Сердце у меня билось так сильно, что я видел, как вздрагивала моя рубашка на груди.
Я прощально оглядел комнату.
Всё в комнате величаво багрово пламенело: в широкие окна зовуще и тесно било последнее вечернее солнце.
Дома через три я наткнулся на столовую.
Дверь была ещё открыта.
Я ликующе нырнул в неё.
– Э-э!.. Куды-ы!? Обедня вся, кончилась. Ос-сади-и! Ос-сади-и!..
Невесть откуда взявшаяся плотная деваха в белом, сытая, осклизло равнодушная, как медуза, одним толчком мягко-подушечного плеча эдак небрежно выпихнула меня из дверей.
Это развеселило меня.
– Тё-оть! – с ласковым укором запросился я (иногда на меня находит называть молоденьких забавниц тётями). – Тё-оть! За весь божий день ни крошки не склевал горький воробейка… Дайте иль продайте хлебца хоть кусочек с лошадиный носочек…
– Вот борзота! В ноль зальют тут!.. Потом ходют. Дайте им! Подайте! Иди своей ходкой. Не то я подам тебе пятнадцать суток на блюдечке!
Я весело пялился на неё и не уходил.
Стою молчу: на брань словцо купленное. Думаю, коли б эту попадью переделать на бадью, может, был бы толк.
– Се-ень! – запрокинув голову, суматошно крикнула девахоня куда-то в кислое нутро тошниловки. – Тихохо-од!
Из боковой, отдельной комнатёшки в зал вывалился трудный в шаге увалистый благодушный парень в милицейском.
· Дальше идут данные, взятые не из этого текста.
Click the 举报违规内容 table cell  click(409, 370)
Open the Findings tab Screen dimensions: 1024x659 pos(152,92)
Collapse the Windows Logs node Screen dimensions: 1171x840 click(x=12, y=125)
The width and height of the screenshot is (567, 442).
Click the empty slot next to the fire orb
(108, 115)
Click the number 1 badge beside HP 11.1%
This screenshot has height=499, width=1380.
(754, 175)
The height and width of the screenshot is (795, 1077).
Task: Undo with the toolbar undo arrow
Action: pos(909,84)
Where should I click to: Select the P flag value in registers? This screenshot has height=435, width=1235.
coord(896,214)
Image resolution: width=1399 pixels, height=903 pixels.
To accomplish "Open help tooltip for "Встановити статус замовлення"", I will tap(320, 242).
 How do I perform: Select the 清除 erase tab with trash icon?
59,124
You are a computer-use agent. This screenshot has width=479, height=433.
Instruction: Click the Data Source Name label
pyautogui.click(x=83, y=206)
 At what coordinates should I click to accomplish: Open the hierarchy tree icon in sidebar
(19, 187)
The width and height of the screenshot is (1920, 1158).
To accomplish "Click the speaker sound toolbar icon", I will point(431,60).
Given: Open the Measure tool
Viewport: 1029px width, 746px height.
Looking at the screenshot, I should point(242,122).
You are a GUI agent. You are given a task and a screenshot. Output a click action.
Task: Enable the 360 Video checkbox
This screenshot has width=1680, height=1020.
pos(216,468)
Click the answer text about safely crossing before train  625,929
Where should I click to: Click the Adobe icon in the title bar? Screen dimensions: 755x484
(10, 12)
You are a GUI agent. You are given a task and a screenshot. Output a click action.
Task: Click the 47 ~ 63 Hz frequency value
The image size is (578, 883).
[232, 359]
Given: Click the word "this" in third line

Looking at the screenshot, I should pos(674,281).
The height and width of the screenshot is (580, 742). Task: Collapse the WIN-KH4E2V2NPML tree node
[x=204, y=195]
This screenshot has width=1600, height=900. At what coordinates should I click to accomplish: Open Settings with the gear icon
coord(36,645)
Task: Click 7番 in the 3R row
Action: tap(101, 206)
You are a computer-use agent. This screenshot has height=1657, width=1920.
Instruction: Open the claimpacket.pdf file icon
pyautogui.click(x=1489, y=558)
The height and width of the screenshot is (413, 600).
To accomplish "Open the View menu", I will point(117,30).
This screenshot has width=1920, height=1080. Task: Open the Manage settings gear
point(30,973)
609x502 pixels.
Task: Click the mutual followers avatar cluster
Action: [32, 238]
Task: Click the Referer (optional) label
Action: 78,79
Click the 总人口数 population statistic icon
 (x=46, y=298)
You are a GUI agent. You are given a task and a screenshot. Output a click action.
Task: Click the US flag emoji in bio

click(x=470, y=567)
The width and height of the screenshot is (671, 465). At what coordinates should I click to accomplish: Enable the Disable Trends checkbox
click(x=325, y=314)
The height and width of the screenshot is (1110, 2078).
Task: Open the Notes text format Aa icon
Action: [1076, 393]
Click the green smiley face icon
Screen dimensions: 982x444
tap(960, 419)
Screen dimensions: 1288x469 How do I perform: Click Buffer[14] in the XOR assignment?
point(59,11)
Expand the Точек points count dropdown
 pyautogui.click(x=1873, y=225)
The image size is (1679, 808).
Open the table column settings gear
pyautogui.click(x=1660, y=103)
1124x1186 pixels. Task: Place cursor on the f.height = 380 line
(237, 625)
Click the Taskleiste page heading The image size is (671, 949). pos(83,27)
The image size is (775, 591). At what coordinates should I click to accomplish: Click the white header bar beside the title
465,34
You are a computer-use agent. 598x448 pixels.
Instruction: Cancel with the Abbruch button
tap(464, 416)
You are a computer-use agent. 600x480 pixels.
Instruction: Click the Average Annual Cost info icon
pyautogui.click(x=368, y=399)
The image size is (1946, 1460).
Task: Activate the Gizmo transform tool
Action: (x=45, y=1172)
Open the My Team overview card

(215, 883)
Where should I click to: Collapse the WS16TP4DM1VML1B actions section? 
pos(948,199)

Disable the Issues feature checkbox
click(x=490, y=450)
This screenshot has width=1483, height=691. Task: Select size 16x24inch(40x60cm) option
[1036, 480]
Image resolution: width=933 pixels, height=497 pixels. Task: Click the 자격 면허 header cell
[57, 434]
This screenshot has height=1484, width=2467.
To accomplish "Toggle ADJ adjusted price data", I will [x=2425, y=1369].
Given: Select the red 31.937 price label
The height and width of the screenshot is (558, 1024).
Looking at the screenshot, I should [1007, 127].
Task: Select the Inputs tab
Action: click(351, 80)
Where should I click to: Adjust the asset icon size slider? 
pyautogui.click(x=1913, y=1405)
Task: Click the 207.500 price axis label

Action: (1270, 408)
На ходу он вытирал пот со лба, губы.
– Нюш! Ну, ты чё, радость, шумишь?
– Зашумишь! Тут один в водяную хату[231 - Водяная хата – медвытрезвитель.] просится… – И показывает на меня. – Вот хухрик выкушал шкалик, а закусить нечемко. На закуску клянчит пятнадцать суток. Не найдётся?